(Collected data)
━━━━━━━━━━━━━━━━━━━━━━━━━━━━━━

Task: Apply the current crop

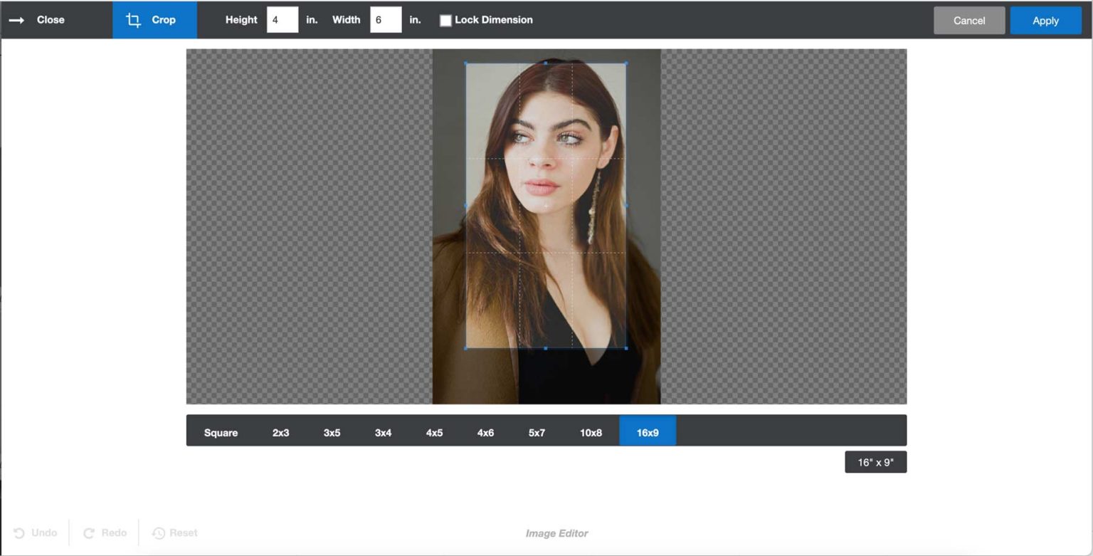Action: point(1045,20)
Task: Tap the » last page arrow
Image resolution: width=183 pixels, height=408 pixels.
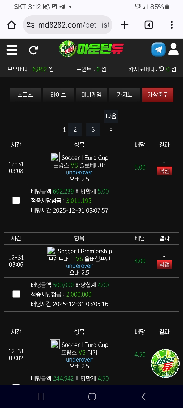Action: coord(111,130)
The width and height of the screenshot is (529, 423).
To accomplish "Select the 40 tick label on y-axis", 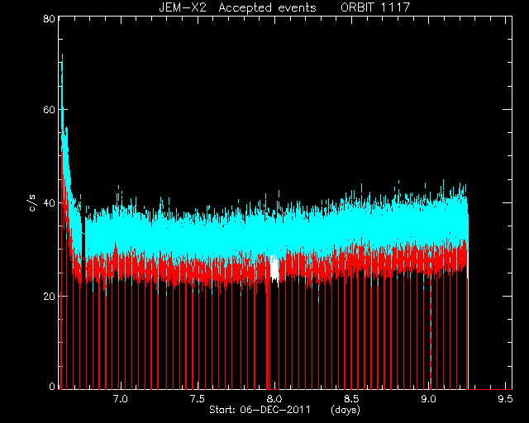I will tap(49, 202).
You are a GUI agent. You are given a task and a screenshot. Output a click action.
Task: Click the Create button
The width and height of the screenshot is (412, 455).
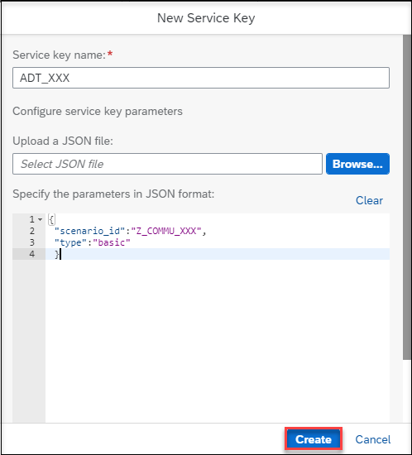coord(314,439)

━━━━━━━━━━━━━━━━━━━━━━━━━━━━━━

> **Task prompt**
Keep the pictures out of your answer, which should be the lines from the one with "Task: Click the Create button" through the final line of the data, copied exactly.

> **Task response**
Task: Click the Create button
The width and height of the screenshot is (412, 455).
coord(314,439)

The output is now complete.